What is Kuhlmeier?
What is Kuhlmeier?
“Kuhlmeier” refers to the family name of a high-school student named Cathy who filed a case against her school paper because of some concerns regarding freedom of speech. This case became a landmark case in the U.S. because it involved the questioning of the supposed right and freedom of speech and/or expression of Ms. Kuhlmeier as protected under the U.S. Constitution’s First Amendment. This particular case was dubbed as the “Hazelwood v. Kuhlmeier” case with Cathy Kuhlmeier as the main proponent against the Hazelwood School District.

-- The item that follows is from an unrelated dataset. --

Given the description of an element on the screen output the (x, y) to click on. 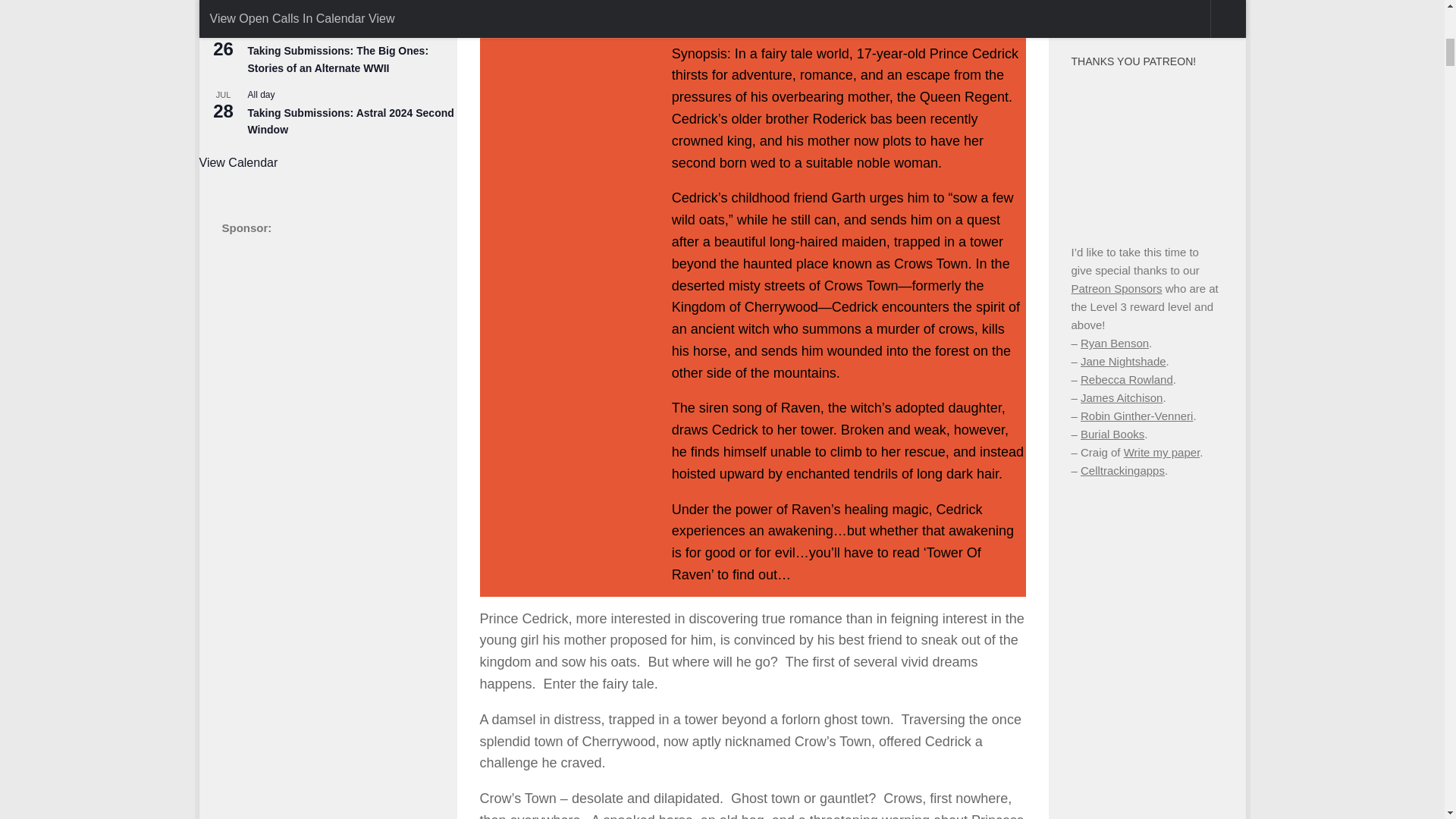
tower (560, 85)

The case basically stemmed from the school’s supposed deletion or editing of the school paper back in 1983. During this particular period, the school principal was typically in charge of editing the story proofs submitted by students that are part of the school paper’s editorial staff. Back on May 13, 1983 though, part of the proofs submitted to the principal contained sensitive subjects like pregnancy among teenage students and divorce stories from students in the Hazelwood School District. At the time, the school principal thought that the articles may not be suitable to some younger students, and it may cause problems for those involved in the stories. With these concerns, the principal decided to have the sensitive stories deleted from the school paper. And with this action, Ms. Kuhlmeier, along with other students, complained that the school violated their First Amendment rights.
This particular case became a landmark decision by the U.S. Supreme Court back in 1988 that eventually sided with the Hazelwood School District instead of Ms. Kuhlmeier and other proponents of the case. This decision was basically based on the fact that school papers like the one in question are not created for the purpose of receiving comments from students to validate their own expression or understanding of various subjects. And so with this purpose in the paper’s establishment, it is then subject to a so-called lower protection level of the U.S. Constitution’s First Amendment. The decision simply meant that the school had the right to censor the articles for the school paper for the simple reason that the paper was not created to serve a forum for student beliefs but rather to give information about school programs and activities.